A bill requiring development of a job skills evaluation system to determine what the unemployed need to get work was passed by the Nevada Senate on Thursday.

Majority Leader Steven Horsford, D-Las Vegas, said Senate Bill 219 is designed to determine what kinds of work the unemployed are qualified for and what training they might need to become qualified for available jobs in their area.

Republican Minority Leader Mike McGinness, R-Fallon, and Sen. Barbara Cegavske, R-Las Vegas, both questioned the funding for the program, which they said wasn't clearly spelled out in the bill. McGinness said the idea is worthy but he is concerned about where the money would come from.

Horsford said the money will come from the general fund, but not from revenues already included in Gov. Brian Sandoval's budget. He said it would come later in session from the excess above the mandatory 5 percent ending fund balance the state is required to keep in its treasury.
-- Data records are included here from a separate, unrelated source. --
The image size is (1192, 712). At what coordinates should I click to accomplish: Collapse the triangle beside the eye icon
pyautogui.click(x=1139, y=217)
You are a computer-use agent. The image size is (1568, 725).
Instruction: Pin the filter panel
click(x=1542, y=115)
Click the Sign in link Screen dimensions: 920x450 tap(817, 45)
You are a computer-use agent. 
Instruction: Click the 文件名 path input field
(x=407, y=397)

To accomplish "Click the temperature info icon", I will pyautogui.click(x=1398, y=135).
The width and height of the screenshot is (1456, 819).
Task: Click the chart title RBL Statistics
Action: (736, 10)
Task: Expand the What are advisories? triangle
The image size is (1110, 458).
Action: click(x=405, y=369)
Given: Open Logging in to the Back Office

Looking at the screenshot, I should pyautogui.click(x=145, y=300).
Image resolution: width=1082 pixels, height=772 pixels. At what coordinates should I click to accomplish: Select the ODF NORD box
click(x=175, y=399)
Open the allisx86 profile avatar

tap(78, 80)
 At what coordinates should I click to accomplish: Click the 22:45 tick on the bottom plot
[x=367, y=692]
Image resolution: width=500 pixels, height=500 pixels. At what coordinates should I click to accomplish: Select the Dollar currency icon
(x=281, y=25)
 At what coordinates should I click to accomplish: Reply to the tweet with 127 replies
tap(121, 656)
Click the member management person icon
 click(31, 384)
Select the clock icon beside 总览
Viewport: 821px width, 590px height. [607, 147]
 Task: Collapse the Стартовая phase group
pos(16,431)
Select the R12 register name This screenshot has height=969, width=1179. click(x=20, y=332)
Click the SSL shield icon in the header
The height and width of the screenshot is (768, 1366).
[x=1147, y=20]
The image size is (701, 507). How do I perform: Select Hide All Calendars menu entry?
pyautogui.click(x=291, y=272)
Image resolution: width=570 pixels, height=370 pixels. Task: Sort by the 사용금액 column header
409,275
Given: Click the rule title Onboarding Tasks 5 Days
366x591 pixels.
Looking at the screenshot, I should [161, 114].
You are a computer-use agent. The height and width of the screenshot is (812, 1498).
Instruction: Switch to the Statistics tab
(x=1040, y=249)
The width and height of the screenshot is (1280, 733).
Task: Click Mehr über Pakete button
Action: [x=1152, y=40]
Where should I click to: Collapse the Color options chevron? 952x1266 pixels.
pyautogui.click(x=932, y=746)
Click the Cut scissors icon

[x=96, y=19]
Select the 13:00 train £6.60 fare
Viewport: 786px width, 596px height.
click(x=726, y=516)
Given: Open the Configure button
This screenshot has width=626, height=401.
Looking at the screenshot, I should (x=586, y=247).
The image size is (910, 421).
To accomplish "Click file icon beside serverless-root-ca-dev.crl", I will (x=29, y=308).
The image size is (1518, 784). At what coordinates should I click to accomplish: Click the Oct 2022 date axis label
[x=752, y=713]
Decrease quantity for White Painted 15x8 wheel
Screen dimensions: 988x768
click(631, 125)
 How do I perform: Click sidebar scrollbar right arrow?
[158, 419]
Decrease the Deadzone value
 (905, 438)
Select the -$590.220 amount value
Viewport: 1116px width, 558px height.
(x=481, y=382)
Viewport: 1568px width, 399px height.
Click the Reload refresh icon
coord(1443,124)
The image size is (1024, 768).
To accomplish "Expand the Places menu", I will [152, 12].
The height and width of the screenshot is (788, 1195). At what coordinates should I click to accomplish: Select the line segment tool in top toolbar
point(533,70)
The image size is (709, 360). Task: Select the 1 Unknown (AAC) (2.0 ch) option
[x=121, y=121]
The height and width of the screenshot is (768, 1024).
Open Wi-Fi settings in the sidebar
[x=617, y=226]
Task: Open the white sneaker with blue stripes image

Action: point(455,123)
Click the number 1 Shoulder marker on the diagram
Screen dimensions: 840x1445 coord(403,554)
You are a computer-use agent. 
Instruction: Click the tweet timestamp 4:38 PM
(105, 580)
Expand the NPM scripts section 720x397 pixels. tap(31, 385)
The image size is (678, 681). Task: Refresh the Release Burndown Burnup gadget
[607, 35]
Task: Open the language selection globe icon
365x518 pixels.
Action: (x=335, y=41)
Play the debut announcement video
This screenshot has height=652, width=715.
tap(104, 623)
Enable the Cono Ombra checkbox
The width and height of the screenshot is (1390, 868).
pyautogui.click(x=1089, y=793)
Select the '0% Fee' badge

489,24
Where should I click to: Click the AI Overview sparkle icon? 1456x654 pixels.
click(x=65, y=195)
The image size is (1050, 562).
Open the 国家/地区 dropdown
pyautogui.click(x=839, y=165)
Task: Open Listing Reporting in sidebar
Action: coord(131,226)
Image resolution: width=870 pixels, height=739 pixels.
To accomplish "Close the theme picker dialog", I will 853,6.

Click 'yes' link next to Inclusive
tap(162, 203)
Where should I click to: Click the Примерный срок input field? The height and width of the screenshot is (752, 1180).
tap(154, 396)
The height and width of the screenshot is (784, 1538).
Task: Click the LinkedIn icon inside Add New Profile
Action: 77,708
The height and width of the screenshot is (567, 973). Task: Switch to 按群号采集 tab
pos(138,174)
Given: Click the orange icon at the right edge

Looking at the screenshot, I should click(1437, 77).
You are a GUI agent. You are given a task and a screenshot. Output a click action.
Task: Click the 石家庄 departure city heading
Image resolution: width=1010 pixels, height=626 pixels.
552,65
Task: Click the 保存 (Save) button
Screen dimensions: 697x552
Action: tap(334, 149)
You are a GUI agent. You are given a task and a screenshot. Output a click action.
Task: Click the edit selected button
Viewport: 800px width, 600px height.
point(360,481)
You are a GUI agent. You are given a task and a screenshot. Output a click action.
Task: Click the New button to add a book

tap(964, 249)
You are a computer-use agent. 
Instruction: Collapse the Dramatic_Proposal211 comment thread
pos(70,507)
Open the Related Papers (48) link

He said the bill anticipates spending about $400,000 by the end of this calendar year to have Truckee Meadows Community College and the College of Southern Nevada conduct the study.

Horsford said the plan could either link those unemployed workers with a job or with the training they need to get a job.

But he said it also would provide the state valuable information on what it needs to do to get people back to work.

"This could tell us much about what we need to do to improve the job skills of Nevadans," Horsford said.

Despite the questions about the program's funding, the bill passed unanimously with all 10 Republicans supporting it.

It goes to the Assembly for review.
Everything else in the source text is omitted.